A parent’s story: How a Georgia tax credit scholarship changed my grandson’s life

The Academy of Innovation in Gainesville, Georgia, strengthens the learning skills of students who struggle in a traditional classroom setting, including those who are dealing with specific learning disorders such as dyslexia and ADHD, and helps them succeed in any learning environment.

Editor’s note: This first-person essay from Georgia grandmother Martha Megahee was adapted from the American Federation for Children’s Voices for Choice website.

Martha Megahee

My grandson Grayson has attended the Academy of Innovation in Gainesville, Georgia, since he was 8 years old. The academy is a private school that helps children like Grayson who have had reading and learning challenges. Grayson, who is now 15, has been fortunate to attend the academy on a tax credit scholarship.

The Georgia Private School Tax Credit law allows eligible private citizens and corporations to receive tax credits for donations to scholarship funding organizations, which provide scholarships to parents of eligible children who want to attend private schools. For our family and for many others, these tax credit scholarships are a godsend.

Grayson contracted bacterial meningitis when he was just shy of 2 years old. The doctors told us that if he managed to live for 9 hours, he might survive. I was living in Richmond, Va., at the time. I got to Georgia as quickly as I could to be with Grayson, who lived through that first 9 hours but lost hearing in one ear and needed physical therapy to learn to walk again.

Once he recovered, he did not appear to be cognitively impaired, but we were told we wouldn’t know if he would have learning disabilities until he started school. We did know even then that he was hyperactive and had anger management issues. We enrolled him in a private school for kindergarten and first grade, but that’s when the problems began.

School staff had to pry him out of the car in the carpool lane because he refused to go to his classroom. His mom would have to come to get him most days before noon because he was so disruptive. We decided to have Grayson tested at Emory University and learned he had severe ADHD and probably was dyslexic. We didn’t know where to turn.

Then we found out about the Academy of Innovation. The academy started in 2007 and grew out of a tutorial service with about 20 students. The staff take a personalized approach to teaching children in grades 1 through 12 using research-based teaching methods to individually address the needs of students like my grandson who face learning barriers.

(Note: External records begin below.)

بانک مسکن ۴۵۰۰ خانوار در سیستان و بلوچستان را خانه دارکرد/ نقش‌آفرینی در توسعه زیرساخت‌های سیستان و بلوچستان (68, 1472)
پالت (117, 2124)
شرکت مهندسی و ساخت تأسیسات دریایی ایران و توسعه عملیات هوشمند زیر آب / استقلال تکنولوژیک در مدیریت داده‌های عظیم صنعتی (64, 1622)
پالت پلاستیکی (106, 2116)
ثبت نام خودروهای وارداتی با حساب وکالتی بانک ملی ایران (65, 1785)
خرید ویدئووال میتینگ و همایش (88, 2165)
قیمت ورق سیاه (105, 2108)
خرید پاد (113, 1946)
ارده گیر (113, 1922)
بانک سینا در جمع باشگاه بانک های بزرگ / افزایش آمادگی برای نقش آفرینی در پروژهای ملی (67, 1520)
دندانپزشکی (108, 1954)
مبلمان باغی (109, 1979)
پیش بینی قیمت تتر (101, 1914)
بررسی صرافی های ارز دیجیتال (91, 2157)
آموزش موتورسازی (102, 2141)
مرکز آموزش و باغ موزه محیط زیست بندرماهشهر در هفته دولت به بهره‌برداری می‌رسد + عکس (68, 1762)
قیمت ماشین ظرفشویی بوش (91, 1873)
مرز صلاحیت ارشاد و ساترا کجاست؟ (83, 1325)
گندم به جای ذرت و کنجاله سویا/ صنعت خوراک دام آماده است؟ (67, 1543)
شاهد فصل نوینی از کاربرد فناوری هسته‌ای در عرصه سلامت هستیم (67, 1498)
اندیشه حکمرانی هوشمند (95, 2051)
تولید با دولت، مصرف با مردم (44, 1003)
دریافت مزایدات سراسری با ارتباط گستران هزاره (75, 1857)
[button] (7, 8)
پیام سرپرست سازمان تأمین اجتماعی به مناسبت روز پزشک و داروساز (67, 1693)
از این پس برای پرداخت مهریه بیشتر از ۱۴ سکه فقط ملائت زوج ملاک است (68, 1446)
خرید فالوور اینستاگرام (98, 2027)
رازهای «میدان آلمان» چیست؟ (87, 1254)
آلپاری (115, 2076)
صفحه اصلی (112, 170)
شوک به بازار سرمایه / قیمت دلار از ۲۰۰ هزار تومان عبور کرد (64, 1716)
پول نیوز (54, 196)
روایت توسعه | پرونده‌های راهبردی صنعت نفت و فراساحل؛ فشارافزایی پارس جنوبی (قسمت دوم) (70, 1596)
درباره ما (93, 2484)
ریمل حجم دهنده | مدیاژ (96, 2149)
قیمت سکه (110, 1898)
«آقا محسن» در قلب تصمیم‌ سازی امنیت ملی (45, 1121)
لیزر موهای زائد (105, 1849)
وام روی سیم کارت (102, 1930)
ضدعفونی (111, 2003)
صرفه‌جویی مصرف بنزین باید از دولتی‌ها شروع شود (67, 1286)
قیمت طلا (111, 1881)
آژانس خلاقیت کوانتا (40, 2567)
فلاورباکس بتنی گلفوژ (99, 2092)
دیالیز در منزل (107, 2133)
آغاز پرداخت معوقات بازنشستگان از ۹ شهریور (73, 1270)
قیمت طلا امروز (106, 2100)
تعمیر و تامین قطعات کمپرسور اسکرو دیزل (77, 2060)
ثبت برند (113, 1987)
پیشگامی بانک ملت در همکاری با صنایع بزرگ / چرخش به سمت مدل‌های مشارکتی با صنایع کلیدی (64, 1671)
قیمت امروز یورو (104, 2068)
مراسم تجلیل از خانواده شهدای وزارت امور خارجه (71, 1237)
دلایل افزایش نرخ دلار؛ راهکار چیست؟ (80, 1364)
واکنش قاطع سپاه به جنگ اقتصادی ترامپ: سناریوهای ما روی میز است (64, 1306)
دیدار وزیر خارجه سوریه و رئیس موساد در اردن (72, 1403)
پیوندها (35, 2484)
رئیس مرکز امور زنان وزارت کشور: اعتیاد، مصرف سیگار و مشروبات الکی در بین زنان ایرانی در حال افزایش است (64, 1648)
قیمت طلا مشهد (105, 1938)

Grayson was able to start his journey there by attending a summer program and we enrolled him in the fall. His turnaround was miraculous. Before the Academy of Innovation, he hated school so much. He felt like a failure every day. But it wasn’t long after he got to the academy that he was reading beyond his grade level.

Grayson became interested in computers and can now envision a career in IT. He feels good about himself. He feels successful. He is successful. And it’s all thanks to Academy of Innovation and a tax credit scholarship. We will be forever grateful.